President Obama’s jobs proposal released Monday targets agriculture with $33 billion in cuts—$30 billion of that coming from Title I commodity programs and crop insurance and $2.4 billion from conservation.
Obama’s proposal would eliminate direct payments, extend SURE, which currently has no baseline funding, and cuts crop insurance by more than $8 billion. View a fact sheet of the White House’s proposal.
Agriculture Committee leadership in both the House and Senate decried Obama’s proposal, stating agriculture is willing to do its part to reduce the federal deficit but the proposed level of farm cuts need to be made by the Agriculture Committee, which have received input from farmers and others in the agriculture community.
Rep. Frank Lucas (R-OK), chairman of the House Agriculture Committee, and Sent. Pat Roberts (R-Kan.), ranking member of the Senate Agriculture Committee, said, "The President’s policy priorities reveal a lack of knowledge of production agriculture and fail to recognize how wholesale changes to farm policy would impact the people who feed us.”
The leading Republicans note for example, cutting $8 billion from the crop insurance program puts the entire program at risk. “We have heard again and again from producers that crop insurance is the best risk management tool available. In jeopardizing this program, the President turns a deaf ear to America’s farmers,” they said.
Sen. Debbie Stabenow, (D-Mich.), chairman of the Senate Agriculture Committee said in an interview, she is “concerned about the president’s proposals on cutting crop insurance and do not support that.”
Tom Zacharias, president of National Crop Insurance Services, said, “The tragic irony in this proposal is that it may hamstring the nation’s primary risk management program that it is already contributing at least $4 billion towards deficit reduction as a result of program changes made last year – and $12 billion overall when changes made in the 2008 Farm Bill are taken into account. This is happening at a time when the industry is providing coverage on approximately 260 million acres at a value of over $110 billion.”

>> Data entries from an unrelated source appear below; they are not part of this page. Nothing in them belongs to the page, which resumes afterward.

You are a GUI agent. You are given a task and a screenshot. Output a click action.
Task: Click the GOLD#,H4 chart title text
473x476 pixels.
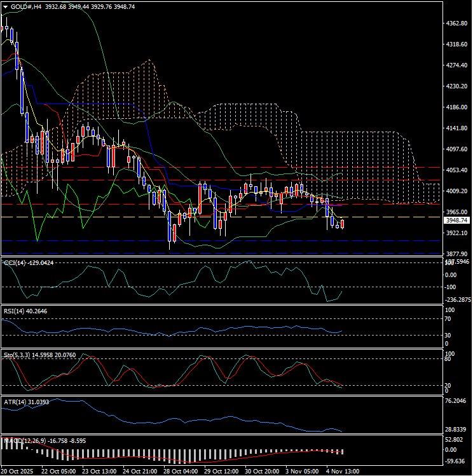click(24, 6)
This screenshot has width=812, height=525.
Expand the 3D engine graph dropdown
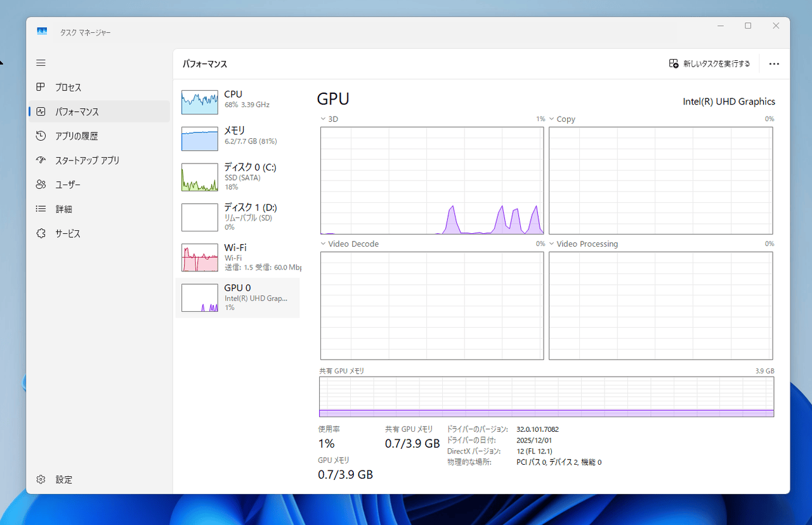click(324, 119)
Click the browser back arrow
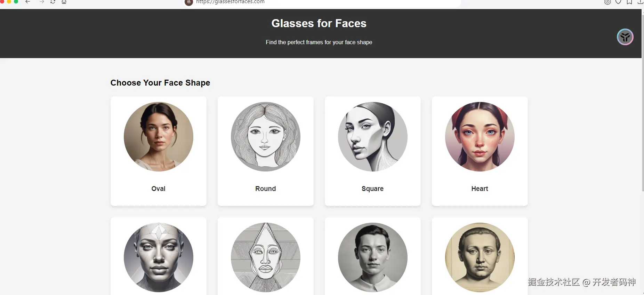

Meanwhile, SURE has not worked as intended for most crops, but the President proposes extending it. The National Sustainable Agriculture Coalition criticized the President for looking to extend SURE, which they called a “largely failed disaster program,” at a very substantial total cost equaling roughly half of the total savings created by eliminating direct payments. “Disaster assistance should be built into the new safety net at a significantly lower cost, and eliminated as a free-standing program,” NSAC said.
The President only proposes a $2 billion cut, roughly 3%, to conservation despite his claim that conservation spending has increased 500% through the years, Lucas and Roberts said.
And, the President does nothing to address waste, fraud, abuse, and other integrity issues within nutrition programs, which account for 80% of USDA spending.
The Super Committee, which is charged with developing a plan to trim the federal deficit by at least $1.5 trillion before Nov. 23 when it has to kick its plan to the full Congress, is meeting regularly and assembling staff. Undoubtedly, cuts to agriculture are on the table but the Super Committee has not yet indicated how much budget reduction it will require from the agriculture industry.
When asked if Stabenow expected combined work, possibly a combined submission to the Super Committee with recommendations from both ag committees, she said Lucas and her have had many conversations and committee members are working together. However, she said we all share a concern for what we’re seeing. “Frankly, the cuts that came out of the House, the proposals by the President, other proposals that have been made are very concerning,” she noted.
“And we know that to the extent that we can work together and come together on a joint set of ideas that that is definitely in the best interest of agriculture and of the broader economy,” she added.